Edwidge Danticat | Critical Essay by Paul Moses

This literature criticism consists of approximately 4 pages of analysis & critique of Edwidge Danticat.
This section contains 1,020 words
(approx. 4 pages at 300 words per page)
Buy the Critical Essay by Paul Moses

Critical Essay by Paul Moses

SOURCE: "Haitian Dream, Brooklyn Memory," in Newsday, May 21, 1995, p. A52.

In the following essay, Moses provides an overview of Danticat's life and career.

Novelist Edwidge Danticat remembers that when she went to junior high school in Crown Heights, it was hard to be proud of being Haitian.

The newcomers took separate classes taught in Creole. When they gathered with other students, they were met with taunts that Haitians had AIDS. "There were a lot of fights with blood, because when teased, the students would react," Danticat remembers.

But childhood memories have served Danticat well, helping to inspire her in writing two books that have won her national attention at the age of 26. Her work has brought the Haitian immigrant experience to the American literary world and introduced a new chapter in the literature of Brooklyn.

In an interview last month in the living room of her East Flatbush home, she was serene but full of anticipation. She sat straight up in an easy chair and said she looked forward to a national book tour.

Her 1994 novel, Breath, Eyes, Memory, had just been issued by Vintage Books in paperback; a collection of short stories, Krik?
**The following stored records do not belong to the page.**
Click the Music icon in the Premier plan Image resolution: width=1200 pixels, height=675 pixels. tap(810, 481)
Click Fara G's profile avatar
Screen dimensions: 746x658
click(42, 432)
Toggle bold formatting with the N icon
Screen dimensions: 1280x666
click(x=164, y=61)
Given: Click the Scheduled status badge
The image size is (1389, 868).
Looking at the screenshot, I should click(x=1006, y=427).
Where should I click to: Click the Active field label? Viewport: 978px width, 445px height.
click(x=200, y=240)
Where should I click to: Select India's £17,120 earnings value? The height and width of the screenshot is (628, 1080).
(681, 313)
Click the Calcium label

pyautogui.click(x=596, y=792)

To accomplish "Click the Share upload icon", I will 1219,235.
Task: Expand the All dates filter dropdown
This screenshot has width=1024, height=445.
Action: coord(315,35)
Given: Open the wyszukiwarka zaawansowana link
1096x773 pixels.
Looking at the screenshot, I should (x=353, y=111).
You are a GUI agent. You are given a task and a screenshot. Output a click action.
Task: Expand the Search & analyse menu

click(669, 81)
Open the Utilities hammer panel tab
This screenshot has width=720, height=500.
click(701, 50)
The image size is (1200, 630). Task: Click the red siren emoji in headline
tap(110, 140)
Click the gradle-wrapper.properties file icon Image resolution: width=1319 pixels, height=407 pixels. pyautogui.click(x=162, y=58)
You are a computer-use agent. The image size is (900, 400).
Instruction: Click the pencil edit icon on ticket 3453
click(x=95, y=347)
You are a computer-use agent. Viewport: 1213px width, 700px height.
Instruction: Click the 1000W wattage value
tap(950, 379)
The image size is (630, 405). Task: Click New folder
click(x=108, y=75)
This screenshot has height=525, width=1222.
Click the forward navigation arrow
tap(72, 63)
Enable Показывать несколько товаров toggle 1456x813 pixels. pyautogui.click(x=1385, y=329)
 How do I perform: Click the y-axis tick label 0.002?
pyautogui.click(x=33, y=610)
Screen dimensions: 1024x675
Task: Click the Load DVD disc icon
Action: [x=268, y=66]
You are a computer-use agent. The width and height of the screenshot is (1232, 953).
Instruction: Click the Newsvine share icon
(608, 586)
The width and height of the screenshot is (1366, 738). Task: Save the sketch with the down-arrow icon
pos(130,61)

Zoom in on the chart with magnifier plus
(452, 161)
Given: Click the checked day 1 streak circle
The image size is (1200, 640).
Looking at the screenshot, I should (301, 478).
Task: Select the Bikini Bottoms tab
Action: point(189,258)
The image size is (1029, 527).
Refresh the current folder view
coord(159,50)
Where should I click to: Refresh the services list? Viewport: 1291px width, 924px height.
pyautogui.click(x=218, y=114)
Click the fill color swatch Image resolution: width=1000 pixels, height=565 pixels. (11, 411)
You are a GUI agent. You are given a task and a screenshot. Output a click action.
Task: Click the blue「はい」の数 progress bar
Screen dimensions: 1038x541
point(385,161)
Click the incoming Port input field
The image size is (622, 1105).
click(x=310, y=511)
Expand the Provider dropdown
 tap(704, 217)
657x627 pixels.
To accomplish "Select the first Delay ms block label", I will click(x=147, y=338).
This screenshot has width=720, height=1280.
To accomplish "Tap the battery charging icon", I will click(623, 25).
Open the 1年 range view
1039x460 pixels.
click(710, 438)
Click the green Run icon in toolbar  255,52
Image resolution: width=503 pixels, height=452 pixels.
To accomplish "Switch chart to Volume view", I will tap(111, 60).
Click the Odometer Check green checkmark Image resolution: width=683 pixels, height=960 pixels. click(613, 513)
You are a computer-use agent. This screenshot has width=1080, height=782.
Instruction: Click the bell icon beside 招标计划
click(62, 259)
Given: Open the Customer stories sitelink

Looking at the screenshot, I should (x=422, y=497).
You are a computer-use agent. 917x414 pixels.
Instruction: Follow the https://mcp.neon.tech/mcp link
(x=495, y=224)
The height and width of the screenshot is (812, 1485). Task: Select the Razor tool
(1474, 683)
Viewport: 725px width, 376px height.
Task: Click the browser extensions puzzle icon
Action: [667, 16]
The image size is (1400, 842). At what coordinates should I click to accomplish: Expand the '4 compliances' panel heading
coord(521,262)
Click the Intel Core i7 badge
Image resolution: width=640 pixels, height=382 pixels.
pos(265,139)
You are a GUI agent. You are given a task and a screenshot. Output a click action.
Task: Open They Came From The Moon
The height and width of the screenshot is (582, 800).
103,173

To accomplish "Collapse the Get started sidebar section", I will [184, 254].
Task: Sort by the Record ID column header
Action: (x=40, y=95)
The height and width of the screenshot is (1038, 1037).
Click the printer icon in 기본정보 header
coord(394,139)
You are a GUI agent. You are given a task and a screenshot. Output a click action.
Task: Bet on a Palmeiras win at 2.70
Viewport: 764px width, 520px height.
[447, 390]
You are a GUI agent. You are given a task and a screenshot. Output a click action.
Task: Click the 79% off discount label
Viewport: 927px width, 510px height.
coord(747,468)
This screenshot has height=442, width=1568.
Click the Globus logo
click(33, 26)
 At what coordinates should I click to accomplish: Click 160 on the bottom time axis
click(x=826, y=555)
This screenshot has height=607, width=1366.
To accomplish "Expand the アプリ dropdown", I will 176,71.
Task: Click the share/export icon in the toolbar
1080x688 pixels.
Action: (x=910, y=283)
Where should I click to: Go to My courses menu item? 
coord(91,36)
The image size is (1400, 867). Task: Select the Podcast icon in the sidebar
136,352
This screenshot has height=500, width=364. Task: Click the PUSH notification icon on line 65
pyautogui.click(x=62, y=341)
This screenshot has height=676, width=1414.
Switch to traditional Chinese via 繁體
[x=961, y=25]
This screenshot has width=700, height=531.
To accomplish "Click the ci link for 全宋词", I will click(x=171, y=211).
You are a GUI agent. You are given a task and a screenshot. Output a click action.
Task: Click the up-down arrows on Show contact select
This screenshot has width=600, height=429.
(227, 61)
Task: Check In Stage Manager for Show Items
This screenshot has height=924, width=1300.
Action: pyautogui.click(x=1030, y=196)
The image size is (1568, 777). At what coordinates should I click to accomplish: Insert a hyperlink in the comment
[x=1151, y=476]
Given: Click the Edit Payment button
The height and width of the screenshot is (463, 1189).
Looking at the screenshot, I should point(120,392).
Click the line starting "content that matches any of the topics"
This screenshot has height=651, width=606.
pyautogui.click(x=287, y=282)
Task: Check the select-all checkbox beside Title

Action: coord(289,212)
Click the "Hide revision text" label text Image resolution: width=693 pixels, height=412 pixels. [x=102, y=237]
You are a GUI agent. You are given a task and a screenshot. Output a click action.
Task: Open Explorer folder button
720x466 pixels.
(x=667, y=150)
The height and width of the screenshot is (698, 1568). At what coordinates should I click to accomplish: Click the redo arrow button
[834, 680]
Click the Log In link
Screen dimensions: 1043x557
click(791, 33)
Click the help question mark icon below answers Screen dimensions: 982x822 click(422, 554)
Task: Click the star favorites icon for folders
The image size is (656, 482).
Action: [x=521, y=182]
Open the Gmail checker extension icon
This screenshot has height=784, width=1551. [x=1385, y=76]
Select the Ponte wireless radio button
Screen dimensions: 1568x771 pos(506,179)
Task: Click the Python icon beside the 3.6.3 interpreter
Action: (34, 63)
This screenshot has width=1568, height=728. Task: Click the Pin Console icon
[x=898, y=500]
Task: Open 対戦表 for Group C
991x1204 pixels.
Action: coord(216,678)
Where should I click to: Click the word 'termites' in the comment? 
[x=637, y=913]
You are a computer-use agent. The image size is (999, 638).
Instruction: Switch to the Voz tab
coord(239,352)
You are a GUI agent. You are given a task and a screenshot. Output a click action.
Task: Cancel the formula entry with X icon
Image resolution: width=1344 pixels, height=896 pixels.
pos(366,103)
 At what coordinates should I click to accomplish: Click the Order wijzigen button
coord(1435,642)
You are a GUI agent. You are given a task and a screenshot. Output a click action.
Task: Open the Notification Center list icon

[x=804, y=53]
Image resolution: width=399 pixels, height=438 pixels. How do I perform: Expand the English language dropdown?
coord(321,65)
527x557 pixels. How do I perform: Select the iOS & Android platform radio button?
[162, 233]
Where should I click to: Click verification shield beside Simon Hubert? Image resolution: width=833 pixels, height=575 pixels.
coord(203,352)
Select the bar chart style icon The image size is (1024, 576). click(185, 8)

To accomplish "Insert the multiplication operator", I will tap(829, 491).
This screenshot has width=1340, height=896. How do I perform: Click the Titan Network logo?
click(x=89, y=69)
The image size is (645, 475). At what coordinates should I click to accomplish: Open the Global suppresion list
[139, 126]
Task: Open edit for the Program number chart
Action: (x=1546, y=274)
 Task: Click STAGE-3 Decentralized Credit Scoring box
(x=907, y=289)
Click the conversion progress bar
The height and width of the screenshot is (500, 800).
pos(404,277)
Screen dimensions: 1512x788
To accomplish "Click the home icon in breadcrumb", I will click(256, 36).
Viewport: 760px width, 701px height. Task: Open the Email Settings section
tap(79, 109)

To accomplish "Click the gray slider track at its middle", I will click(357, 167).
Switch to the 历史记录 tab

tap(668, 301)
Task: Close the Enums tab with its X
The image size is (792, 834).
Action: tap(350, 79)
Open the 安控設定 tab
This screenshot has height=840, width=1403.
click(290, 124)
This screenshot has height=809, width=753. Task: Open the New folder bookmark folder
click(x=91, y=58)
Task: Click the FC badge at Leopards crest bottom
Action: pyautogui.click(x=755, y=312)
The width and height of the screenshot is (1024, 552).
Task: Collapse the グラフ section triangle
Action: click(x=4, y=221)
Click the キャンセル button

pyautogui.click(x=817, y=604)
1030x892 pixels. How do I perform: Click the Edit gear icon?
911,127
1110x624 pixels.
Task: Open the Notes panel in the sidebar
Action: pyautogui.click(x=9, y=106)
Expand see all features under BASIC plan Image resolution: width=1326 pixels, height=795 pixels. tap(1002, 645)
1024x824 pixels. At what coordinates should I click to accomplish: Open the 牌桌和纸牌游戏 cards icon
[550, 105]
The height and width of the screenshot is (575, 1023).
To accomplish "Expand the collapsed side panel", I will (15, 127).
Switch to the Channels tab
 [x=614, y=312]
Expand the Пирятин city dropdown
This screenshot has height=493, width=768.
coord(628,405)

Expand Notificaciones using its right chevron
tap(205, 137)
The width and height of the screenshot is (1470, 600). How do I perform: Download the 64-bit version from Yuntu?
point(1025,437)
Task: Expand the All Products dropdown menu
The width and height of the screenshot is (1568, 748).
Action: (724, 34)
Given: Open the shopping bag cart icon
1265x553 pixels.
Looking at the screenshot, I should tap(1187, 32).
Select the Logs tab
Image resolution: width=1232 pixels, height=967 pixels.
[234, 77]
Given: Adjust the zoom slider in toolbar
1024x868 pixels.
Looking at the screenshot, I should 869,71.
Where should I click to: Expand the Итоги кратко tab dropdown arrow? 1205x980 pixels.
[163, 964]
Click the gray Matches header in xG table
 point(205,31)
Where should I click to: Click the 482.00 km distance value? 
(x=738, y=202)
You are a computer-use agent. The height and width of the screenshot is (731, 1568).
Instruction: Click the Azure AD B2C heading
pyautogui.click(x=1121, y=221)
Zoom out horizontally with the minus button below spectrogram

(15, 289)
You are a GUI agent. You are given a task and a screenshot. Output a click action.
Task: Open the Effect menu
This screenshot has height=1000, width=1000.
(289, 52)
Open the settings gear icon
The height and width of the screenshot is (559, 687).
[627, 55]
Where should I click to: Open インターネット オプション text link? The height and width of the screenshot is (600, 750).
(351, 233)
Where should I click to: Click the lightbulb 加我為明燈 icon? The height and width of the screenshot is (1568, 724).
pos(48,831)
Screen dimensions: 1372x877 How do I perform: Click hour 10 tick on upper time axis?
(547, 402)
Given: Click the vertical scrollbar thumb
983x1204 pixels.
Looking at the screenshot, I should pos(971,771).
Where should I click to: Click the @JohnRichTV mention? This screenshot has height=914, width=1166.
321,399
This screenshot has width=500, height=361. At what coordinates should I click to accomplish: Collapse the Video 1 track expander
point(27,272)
Krak!, was released that day by Soho Press.

"It's hard to imagine it all started last year," she said as she described her plans to travel to Atlanta, Washington, D.C., Seattle, Los Angeles, San Francisco, Chicago and Minneapolis to promote her books.

They were new places for Danticat, who moved to Brooklyn at the age of 12.

Like the people she writes about, her life has been detoured by the politics and hardships of her homeland. Her father, Andre, a taxi driver, left Haiti when she was a toddler. Her mother, Rose, a factory worker, followed when she was 4. She remained behind to be raised by an aunt.

In her novel, she writes about Sophie Caco, who took a similar path.

"It's something we're always trying to define, what it means for our children, when they lead half their lives in one place and half their lives in another," Danticat said.

Sophie loves the yellow daffodils, the smell of cinnamon rice pudding, the plantains, the yams, the magical stories and games of childhood in Haiti. And she loves her Tante Atie, who raised her.

"You kind of know more the wonderfulness of it as a child," Danticat said of her homeland.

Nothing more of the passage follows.